Could Food Shortages Bring Down Civilization?
“In early 2008, Saudi Arabia announced that, after being self-sufficient in wheat for over 20 years, the non-replenishable aquifer it had been pumping for irrigation was largely depleted,” writes Lester R. Brown in his new book, Plan B 4.0: Mobilizing to Save Civilization (W.W. Norton & Company).
“In response, officials said they would reduce their wheat harvest by one eighth each year until production would cease entirely in 2016. The Saudis then plan to use their oil wealth to import virtually all the grain consumed by their Canada-sized population of nearly 30 million people,” notes Brown, President and Founder of the Earth Policy Institute, a Washington, D.C.-based independent environmental research organization.
“The Saudis are unique in being so wholly dependent on irrigation,” says Brown in Plan B 4.0. But other, far larger, grain producers such as India and China are facing irrigation water losses and could face grain production declines.
A World Bank study of India’s water balance notes that 15 percent of its grain harvest is produced by overpumping.

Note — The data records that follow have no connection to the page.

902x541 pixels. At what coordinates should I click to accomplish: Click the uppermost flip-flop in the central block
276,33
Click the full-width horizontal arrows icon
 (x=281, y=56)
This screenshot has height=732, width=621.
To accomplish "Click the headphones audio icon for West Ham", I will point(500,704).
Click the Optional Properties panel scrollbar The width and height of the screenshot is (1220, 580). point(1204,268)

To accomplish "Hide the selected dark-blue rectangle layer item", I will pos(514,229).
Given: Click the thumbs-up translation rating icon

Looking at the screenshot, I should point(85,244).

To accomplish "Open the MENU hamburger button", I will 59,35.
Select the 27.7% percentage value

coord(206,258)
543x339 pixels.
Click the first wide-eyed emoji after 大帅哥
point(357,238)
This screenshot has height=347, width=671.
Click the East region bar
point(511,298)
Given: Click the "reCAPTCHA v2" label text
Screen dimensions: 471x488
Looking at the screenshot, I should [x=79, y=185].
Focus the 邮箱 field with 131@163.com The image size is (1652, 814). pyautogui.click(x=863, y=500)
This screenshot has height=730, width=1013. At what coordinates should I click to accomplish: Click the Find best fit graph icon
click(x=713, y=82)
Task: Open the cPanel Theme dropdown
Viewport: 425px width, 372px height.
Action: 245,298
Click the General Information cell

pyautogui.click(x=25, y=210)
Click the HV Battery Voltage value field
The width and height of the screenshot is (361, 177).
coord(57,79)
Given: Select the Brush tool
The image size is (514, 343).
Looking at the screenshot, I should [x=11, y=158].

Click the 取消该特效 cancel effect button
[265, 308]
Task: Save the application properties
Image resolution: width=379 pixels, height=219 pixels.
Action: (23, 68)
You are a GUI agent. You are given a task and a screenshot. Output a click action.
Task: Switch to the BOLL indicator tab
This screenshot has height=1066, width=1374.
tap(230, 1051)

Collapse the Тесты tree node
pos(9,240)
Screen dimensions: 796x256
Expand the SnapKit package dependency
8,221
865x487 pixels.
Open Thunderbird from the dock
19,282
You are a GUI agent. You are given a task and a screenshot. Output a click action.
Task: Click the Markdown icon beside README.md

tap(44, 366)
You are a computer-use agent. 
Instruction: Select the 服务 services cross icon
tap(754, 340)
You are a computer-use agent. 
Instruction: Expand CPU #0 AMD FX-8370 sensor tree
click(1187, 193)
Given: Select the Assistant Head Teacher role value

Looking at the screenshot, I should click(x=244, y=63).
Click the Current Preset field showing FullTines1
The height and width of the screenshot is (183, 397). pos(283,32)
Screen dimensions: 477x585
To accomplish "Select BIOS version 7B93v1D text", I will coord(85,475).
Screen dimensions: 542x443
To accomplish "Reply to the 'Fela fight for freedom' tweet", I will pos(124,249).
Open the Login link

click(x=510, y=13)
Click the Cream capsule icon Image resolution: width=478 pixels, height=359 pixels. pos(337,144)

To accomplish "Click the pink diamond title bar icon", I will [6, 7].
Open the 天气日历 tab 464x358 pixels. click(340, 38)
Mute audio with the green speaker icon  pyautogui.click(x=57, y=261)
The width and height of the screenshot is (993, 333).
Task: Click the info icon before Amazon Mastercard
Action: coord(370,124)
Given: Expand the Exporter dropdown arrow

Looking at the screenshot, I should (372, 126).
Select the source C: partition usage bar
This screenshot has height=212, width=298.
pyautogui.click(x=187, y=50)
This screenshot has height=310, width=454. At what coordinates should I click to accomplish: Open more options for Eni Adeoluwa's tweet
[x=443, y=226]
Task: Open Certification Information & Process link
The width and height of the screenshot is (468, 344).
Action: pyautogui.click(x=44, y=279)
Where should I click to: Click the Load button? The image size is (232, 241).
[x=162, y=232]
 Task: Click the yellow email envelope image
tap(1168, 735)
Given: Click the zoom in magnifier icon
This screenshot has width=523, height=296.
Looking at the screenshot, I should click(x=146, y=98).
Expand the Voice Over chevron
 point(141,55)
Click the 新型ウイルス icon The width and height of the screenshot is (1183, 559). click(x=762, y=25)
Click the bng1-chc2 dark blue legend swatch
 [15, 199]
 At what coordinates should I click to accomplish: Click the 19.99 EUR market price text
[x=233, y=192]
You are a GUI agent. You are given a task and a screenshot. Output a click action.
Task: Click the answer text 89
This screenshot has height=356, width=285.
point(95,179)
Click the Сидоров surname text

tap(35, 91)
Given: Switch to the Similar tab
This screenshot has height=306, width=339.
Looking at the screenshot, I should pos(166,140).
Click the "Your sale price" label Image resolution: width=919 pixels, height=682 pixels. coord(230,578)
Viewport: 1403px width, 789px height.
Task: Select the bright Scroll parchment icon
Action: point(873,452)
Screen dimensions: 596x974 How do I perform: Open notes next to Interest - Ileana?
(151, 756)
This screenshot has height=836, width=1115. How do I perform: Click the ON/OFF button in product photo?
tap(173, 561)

In human terms, 175 million Indians are being fed with grain produced from wells that will be going dry. The comparable number for China is 130 million. Among the many other countries facing harvest reductions from groundwater depletion are Pakistan, Iran, and Yemen.
“The tripling of world wheat, rice, and corn prices between mid-2006 and mid-2008 signaled our growing vulnerability to food shortages,” says Brown. “It took the worst economic meltdown since the Great Depression to lower grain prices.”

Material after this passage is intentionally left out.